*Document text:*
□ □ □ □ □
Until 1970, the phrase "big five" (as opposed to “little six”) was used to refer to the five largest UK clearing banks (institutions which clear bankers' cheques), which in England and Wales were:
 Barclays Bank;
 Midland Bank (now HSBC Bank and part of HSBC);
 Lloyds Bank (now part of Lloyds Banking Group);
 National Provincial Bank; and
 Westminster Bank.

After the merger of Westminster Bank, National Provincial Bank and District Bank to form National Westminster Bank (now part of NatWest Group) in 1970, the term "big four" came into use instead.

United States 
In the United States, the "big four" banks hold 45% of all U.S. customer deposits (as of 2018), and each have assets of more than 1.5 trillion U.S. Dollars. The banks are, in order of size:

JPMorgan Chase (headquartered in New York City, bank chartered in Columbus, Ohio)
□ □ □ □ □
*Set exercise A:* Count the lines in the entries that contain the string "pixels", and give only that number.
The banking text and the entries below it are unrelated material.
□ □ □ □ □
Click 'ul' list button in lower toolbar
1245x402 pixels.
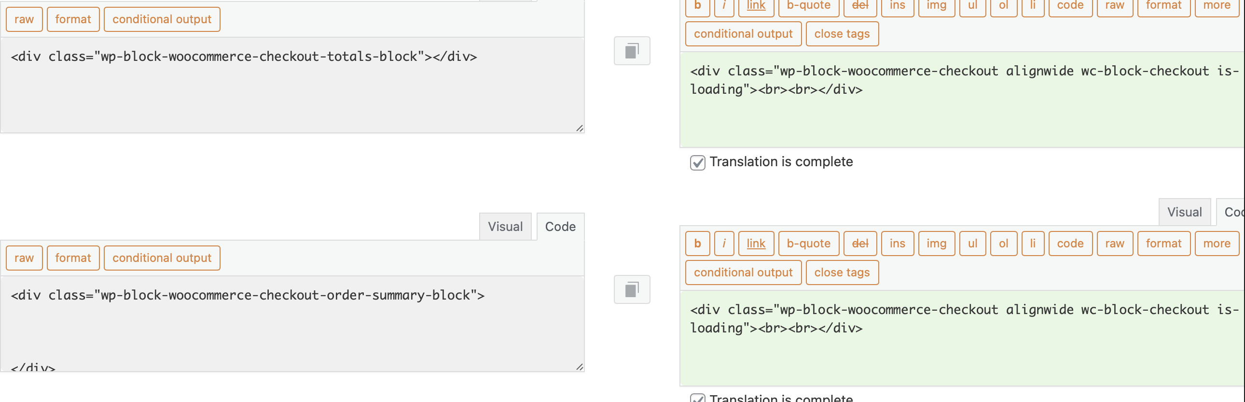coord(972,243)
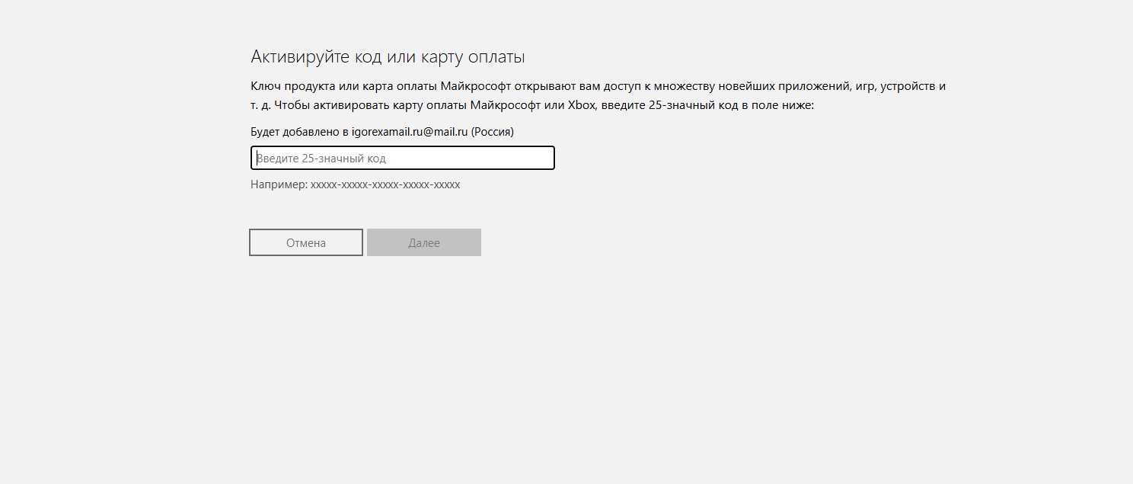The height and width of the screenshot is (484, 1133).
Task: Click the word устройств in the first line
Action: click(x=907, y=86)

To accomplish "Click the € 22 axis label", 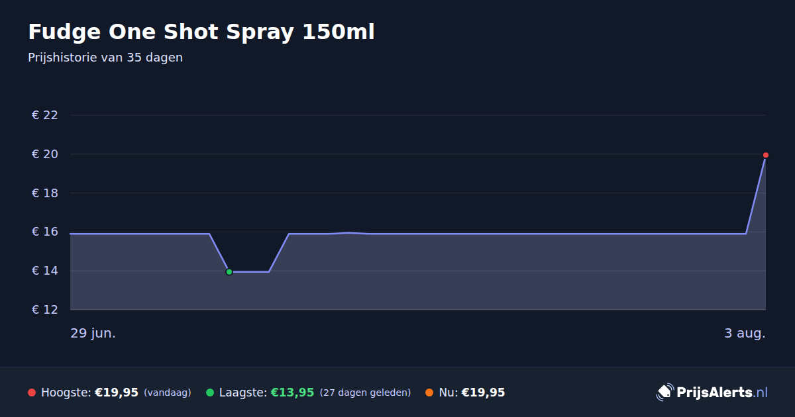I will pos(45,115).
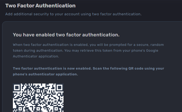
Task: Click "phone's authenticator application." bold text
Action: 45,74
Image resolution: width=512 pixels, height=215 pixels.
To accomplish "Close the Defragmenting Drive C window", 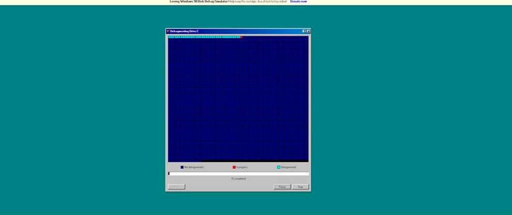I will (308, 32).
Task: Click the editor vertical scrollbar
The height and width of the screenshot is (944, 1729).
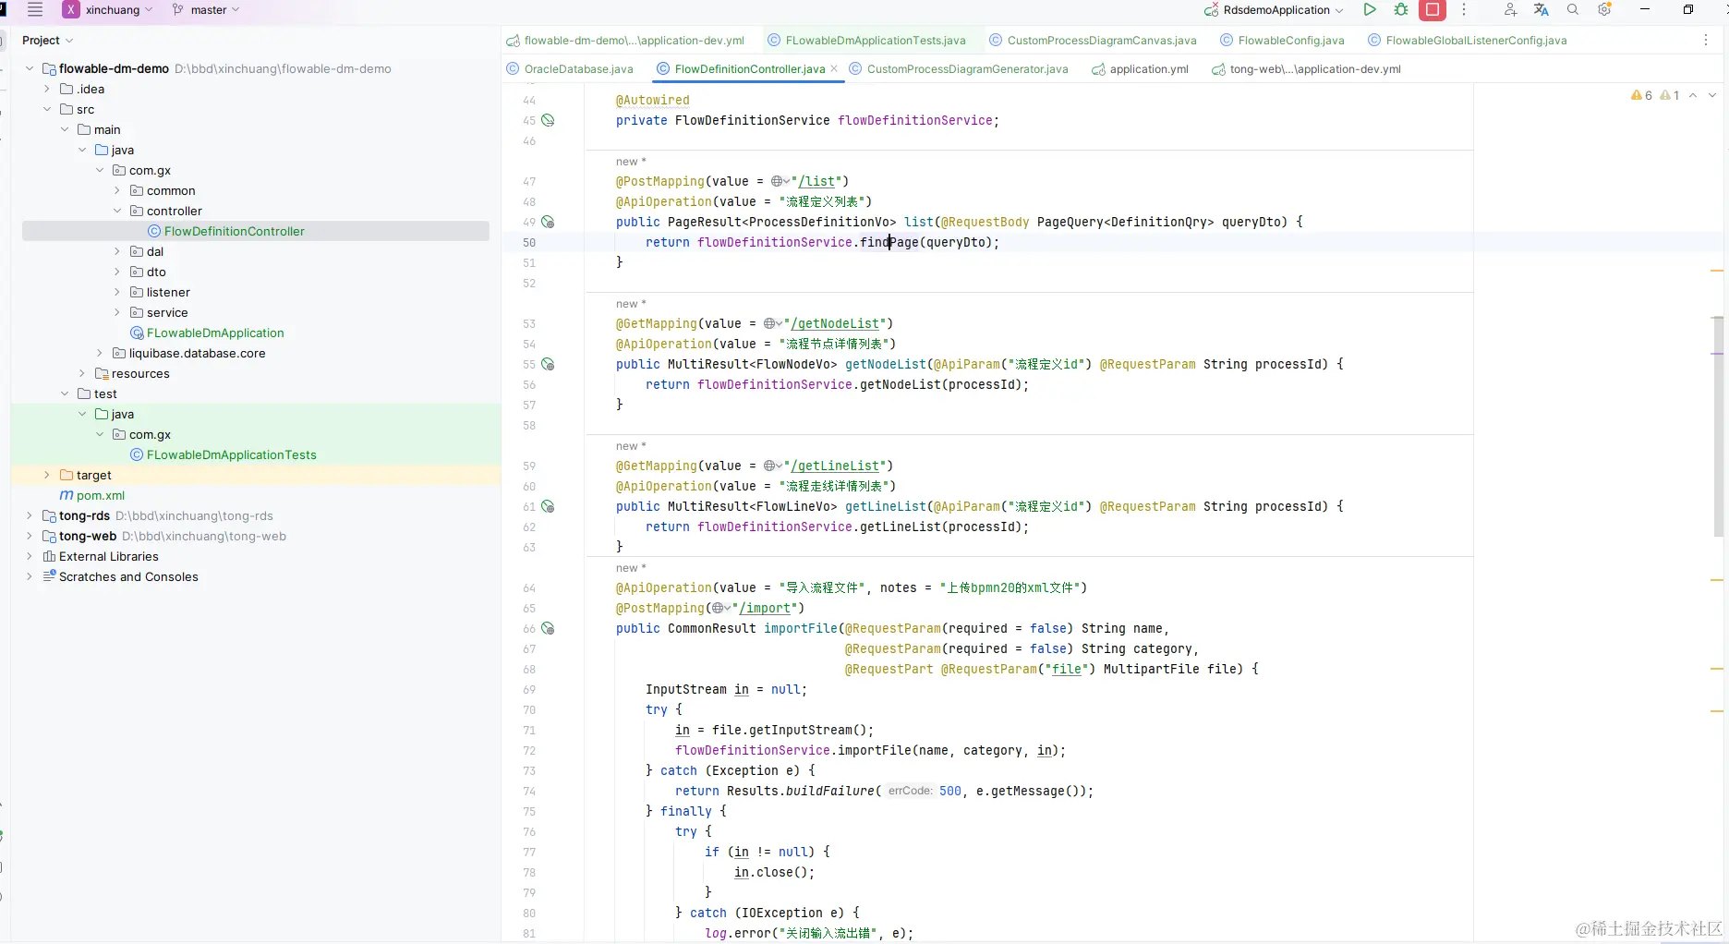Action: tap(1718, 425)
□ □ □ □ □
*Set exercise B:* According to the banking text, what share of all U.S. customer deposits do the American "big four" banks hold?

*Task result A:* 2

*Task result B:* 45% (as of 2018).